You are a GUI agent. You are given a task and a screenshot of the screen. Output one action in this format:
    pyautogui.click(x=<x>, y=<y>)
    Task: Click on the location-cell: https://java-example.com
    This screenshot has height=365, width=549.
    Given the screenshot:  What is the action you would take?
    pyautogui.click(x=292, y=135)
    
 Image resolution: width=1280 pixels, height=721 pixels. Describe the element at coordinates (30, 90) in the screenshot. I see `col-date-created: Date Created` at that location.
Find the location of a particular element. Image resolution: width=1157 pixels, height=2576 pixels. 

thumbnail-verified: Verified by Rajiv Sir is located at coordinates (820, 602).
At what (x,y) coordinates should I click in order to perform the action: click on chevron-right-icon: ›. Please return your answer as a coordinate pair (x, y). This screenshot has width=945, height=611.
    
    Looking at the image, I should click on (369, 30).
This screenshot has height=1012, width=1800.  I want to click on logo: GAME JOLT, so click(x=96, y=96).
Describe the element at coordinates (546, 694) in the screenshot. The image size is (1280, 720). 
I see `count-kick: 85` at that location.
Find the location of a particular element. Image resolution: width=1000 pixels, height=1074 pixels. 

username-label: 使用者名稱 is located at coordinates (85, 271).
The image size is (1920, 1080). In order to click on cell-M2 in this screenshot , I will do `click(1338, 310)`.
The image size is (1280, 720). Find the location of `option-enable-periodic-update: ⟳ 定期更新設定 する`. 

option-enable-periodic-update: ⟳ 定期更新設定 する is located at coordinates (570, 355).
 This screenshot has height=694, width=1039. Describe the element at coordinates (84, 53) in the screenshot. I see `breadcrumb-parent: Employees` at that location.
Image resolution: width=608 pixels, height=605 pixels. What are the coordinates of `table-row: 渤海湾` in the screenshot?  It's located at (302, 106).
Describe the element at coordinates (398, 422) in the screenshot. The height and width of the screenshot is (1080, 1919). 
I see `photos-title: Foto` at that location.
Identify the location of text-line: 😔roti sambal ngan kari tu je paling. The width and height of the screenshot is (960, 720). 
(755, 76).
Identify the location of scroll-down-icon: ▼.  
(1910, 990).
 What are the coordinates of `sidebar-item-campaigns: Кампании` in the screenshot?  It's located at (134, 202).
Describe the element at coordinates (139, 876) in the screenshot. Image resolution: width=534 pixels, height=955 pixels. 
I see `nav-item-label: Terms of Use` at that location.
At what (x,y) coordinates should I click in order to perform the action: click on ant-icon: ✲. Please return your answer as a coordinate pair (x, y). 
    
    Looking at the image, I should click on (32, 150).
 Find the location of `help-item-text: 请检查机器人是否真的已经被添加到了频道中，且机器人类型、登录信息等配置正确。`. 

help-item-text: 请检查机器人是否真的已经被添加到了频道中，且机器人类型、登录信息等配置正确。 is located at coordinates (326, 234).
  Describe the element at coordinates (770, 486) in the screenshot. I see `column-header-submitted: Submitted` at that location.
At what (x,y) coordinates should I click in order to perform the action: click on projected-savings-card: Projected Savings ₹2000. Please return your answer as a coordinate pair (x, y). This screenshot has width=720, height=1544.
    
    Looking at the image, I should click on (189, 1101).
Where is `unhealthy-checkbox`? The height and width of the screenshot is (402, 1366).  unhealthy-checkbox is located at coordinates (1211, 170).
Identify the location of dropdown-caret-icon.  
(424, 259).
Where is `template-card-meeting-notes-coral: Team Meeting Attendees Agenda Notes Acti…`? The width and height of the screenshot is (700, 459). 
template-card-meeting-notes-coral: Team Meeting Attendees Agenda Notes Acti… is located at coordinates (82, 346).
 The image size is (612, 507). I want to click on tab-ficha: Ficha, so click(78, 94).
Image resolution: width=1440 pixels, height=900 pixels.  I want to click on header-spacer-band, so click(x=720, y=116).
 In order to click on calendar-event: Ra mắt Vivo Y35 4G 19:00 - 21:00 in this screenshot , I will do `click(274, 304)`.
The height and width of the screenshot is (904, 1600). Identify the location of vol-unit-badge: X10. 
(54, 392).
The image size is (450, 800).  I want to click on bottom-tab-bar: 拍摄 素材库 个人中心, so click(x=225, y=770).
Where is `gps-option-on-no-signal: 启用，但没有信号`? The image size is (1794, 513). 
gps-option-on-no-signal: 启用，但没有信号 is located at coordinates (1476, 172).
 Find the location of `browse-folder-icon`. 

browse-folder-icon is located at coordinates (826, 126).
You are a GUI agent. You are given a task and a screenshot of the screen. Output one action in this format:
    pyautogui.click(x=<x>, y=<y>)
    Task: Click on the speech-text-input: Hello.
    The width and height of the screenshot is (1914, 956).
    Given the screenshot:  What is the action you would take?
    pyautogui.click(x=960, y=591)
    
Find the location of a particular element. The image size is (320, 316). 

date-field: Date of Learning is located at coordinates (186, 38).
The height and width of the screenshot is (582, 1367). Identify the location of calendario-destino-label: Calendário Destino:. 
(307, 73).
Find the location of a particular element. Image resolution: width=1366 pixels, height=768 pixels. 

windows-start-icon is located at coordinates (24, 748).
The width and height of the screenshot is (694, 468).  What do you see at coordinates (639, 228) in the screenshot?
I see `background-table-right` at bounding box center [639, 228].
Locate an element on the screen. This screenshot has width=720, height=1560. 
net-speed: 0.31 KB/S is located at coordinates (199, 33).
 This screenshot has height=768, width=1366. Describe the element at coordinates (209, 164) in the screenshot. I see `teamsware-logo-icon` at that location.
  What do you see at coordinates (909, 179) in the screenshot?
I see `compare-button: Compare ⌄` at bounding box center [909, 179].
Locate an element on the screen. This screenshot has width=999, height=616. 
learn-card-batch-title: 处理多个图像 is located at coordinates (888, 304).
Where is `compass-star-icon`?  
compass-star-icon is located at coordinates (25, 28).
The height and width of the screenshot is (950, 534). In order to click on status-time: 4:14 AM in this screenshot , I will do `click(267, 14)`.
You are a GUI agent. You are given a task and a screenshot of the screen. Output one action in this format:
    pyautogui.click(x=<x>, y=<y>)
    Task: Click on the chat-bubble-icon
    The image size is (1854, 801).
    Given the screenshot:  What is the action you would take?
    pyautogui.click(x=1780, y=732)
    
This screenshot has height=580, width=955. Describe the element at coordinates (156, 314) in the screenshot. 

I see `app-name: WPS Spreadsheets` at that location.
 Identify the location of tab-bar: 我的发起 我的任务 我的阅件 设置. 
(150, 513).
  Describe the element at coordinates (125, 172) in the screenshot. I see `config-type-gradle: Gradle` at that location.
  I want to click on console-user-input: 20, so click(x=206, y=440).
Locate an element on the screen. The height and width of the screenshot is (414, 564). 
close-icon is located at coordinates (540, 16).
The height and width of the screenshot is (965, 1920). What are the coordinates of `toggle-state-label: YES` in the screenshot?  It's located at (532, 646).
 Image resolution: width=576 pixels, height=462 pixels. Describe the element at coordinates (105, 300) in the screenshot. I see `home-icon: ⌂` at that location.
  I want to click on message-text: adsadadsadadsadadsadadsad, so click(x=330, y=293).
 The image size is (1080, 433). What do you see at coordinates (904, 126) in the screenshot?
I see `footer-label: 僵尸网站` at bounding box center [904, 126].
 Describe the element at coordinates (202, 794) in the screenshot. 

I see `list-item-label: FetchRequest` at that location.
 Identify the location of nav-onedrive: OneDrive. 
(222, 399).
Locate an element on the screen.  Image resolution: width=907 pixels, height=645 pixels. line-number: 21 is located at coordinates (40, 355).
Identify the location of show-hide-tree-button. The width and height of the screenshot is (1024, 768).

——————

▸ **ACTIVITY**: Repeat all of the items above word for word, line by line, without changing anything.

▸ **ANSWER TO THE PROBLEM**:
You are a GUI agent. You are given a task and a screenshot of the screen. Output one action in this format:
    pyautogui.click(x=<x>, y=<y>)
    Task: Click on the location-cell: https://java-example.com
    This screenshot has height=365, width=549.
    Given the screenshot:  What is the action you would take?
    pyautogui.click(x=292, y=135)
    
 Image resolution: width=1280 pixels, height=721 pixels. Describe the element at coordinates (30, 90) in the screenshot. I see `col-date-created: Date Created` at that location.
Find the location of a particular element. Image resolution: width=1157 pixels, height=2576 pixels. 

thumbnail-verified: Verified by Rajiv Sir is located at coordinates (820, 602).
At what (x,y) coordinates should I click in order to perform the action: click on chevron-right-icon: ›. Please return your answer as a coordinate pair (x, y). This screenshot has width=945, height=611.
    
    Looking at the image, I should click on (369, 30).
This screenshot has height=1012, width=1800.  I want to click on logo: GAME JOLT, so click(x=96, y=96).
Describe the element at coordinates (546, 694) in the screenshot. The image size is (1280, 720). 
I see `count-kick: 85` at that location.
Find the location of a particular element. Image resolution: width=1000 pixels, height=1074 pixels. 

username-label: 使用者名稱 is located at coordinates (85, 271).
The image size is (1920, 1080). In order to click on cell-M2 in this screenshot , I will do `click(1338, 310)`.
The image size is (1280, 720). Find the location of `option-enable-periodic-update: ⟳ 定期更新設定 する`. 

option-enable-periodic-update: ⟳ 定期更新設定 する is located at coordinates (570, 355).
 This screenshot has height=694, width=1039. Describe the element at coordinates (84, 53) in the screenshot. I see `breadcrumb-parent: Employees` at that location.
Image resolution: width=608 pixels, height=605 pixels. What are the coordinates of `table-row: 渤海湾` in the screenshot?  It's located at (302, 106).
Describe the element at coordinates (398, 422) in the screenshot. The height and width of the screenshot is (1080, 1919). 
I see `photos-title: Foto` at that location.
Identify the location of text-line: 😔roti sambal ngan kari tu je paling. The width and height of the screenshot is (960, 720). 
(755, 76).
Identify the location of scroll-down-icon: ▼.  
(1910, 990).
 What are the coordinates of `sidebar-item-campaigns: Кампании` in the screenshot?  It's located at (134, 202).
Describe the element at coordinates (139, 876) in the screenshot. Image resolution: width=534 pixels, height=955 pixels. 
I see `nav-item-label: Terms of Use` at that location.
At what (x,y) coordinates should I click in order to perform the action: click on ant-icon: ✲. Please return your answer as a coordinate pair (x, y). 
    
    Looking at the image, I should click on (32, 150).
 Find the location of `help-item-text: 请检查机器人是否真的已经被添加到了频道中，且机器人类型、登录信息等配置正确。`. 

help-item-text: 请检查机器人是否真的已经被添加到了频道中，且机器人类型、登录信息等配置正确。 is located at coordinates (326, 234).
  Describe the element at coordinates (770, 486) in the screenshot. I see `column-header-submitted: Submitted` at that location.
At what (x,y) coordinates should I click in order to perform the action: click on projected-savings-card: Projected Savings ₹2000. Please return your answer as a coordinate pair (x, y). This screenshot has width=720, height=1544.
    
    Looking at the image, I should click on (189, 1101).
Where is `unhealthy-checkbox`? The height and width of the screenshot is (402, 1366).  unhealthy-checkbox is located at coordinates (1211, 170).
Identify the location of dropdown-caret-icon.  
(424, 259).
Where is `template-card-meeting-notes-coral: Team Meeting Attendees Agenda Notes Acti…`? The width and height of the screenshot is (700, 459). 
template-card-meeting-notes-coral: Team Meeting Attendees Agenda Notes Acti… is located at coordinates (82, 346).
 The image size is (612, 507). I want to click on tab-ficha: Ficha, so click(78, 94).
Image resolution: width=1440 pixels, height=900 pixels.  I want to click on header-spacer-band, so click(x=720, y=116).
 In order to click on calendar-event: Ra mắt Vivo Y35 4G 19:00 - 21:00 in this screenshot , I will do `click(274, 304)`.
The height and width of the screenshot is (904, 1600). Identify the location of vol-unit-badge: X10. 
(54, 392).
The image size is (450, 800).  I want to click on bottom-tab-bar: 拍摄 素材库 个人中心, so click(x=225, y=770).
Where is `gps-option-on-no-signal: 启用，但没有信号`? The image size is (1794, 513). 
gps-option-on-no-signal: 启用，但没有信号 is located at coordinates (1476, 172).
 Find the location of `browse-folder-icon`. 

browse-folder-icon is located at coordinates (826, 126).
You are a GUI agent. You are given a task and a screenshot of the screen. Output one action in this format:
    pyautogui.click(x=<x>, y=<y>)
    Task: Click on the speech-text-input: Hello.
    The width and height of the screenshot is (1914, 956).
    Given the screenshot:  What is the action you would take?
    pyautogui.click(x=960, y=591)
    
Find the location of a particular element. The image size is (320, 316). 

date-field: Date of Learning is located at coordinates (186, 38).
The height and width of the screenshot is (582, 1367). Identify the location of calendario-destino-label: Calendário Destino:. 
(307, 73).
Find the location of a particular element. Image resolution: width=1366 pixels, height=768 pixels. 

windows-start-icon is located at coordinates (24, 748).
The width and height of the screenshot is (694, 468).  What do you see at coordinates (639, 228) in the screenshot?
I see `background-table-right` at bounding box center [639, 228].
Locate an element on the screen. This screenshot has width=720, height=1560. 
net-speed: 0.31 KB/S is located at coordinates (199, 33).
 This screenshot has height=768, width=1366. Describe the element at coordinates (209, 164) in the screenshot. I see `teamsware-logo-icon` at that location.
  What do you see at coordinates (909, 179) in the screenshot?
I see `compare-button: Compare ⌄` at bounding box center [909, 179].
Locate an element on the screen. This screenshot has width=999, height=616. 
learn-card-batch-title: 处理多个图像 is located at coordinates (888, 304).
Where is `compass-star-icon`?  
compass-star-icon is located at coordinates (25, 28).
The height and width of the screenshot is (950, 534). In order to click on status-time: 4:14 AM in this screenshot , I will do `click(267, 14)`.
You are a GUI agent. You are given a task and a screenshot of the screen. Output one action in this format:
    pyautogui.click(x=<x>, y=<y>)
    Task: Click on the chat-bubble-icon
    The image size is (1854, 801).
    Given the screenshot:  What is the action you would take?
    pyautogui.click(x=1780, y=732)
    
This screenshot has height=580, width=955. Describe the element at coordinates (156, 314) in the screenshot. 

I see `app-name: WPS Spreadsheets` at that location.
 Identify the location of tab-bar: 我的发起 我的任务 我的阅件 设置. 
(150, 513).
  Describe the element at coordinates (125, 172) in the screenshot. I see `config-type-gradle: Gradle` at that location.
  I want to click on console-user-input: 20, so click(x=206, y=440).
Locate an element on the screen. The height and width of the screenshot is (414, 564). 
close-icon is located at coordinates (540, 16).
The height and width of the screenshot is (965, 1920). What are the coordinates of `toggle-state-label: YES` in the screenshot?  It's located at (532, 646).
 Image resolution: width=576 pixels, height=462 pixels. Describe the element at coordinates (105, 300) in the screenshot. I see `home-icon: ⌂` at that location.
  I want to click on message-text: adsadadsadadsadadsadadsad, so click(x=330, y=293).
 The image size is (1080, 433). What do you see at coordinates (904, 126) in the screenshot?
I see `footer-label: 僵尸网站` at bounding box center [904, 126].
 Describe the element at coordinates (202, 794) in the screenshot. 

I see `list-item-label: FetchRequest` at that location.
 Identify the location of nav-onedrive: OneDrive. 
(222, 399).
Locate an element on the screen.  Image resolution: width=907 pixels, height=645 pixels. line-number: 21 is located at coordinates (40, 355).
Identify the location of show-hide-tree-button. The width and height of the screenshot is (1024, 768).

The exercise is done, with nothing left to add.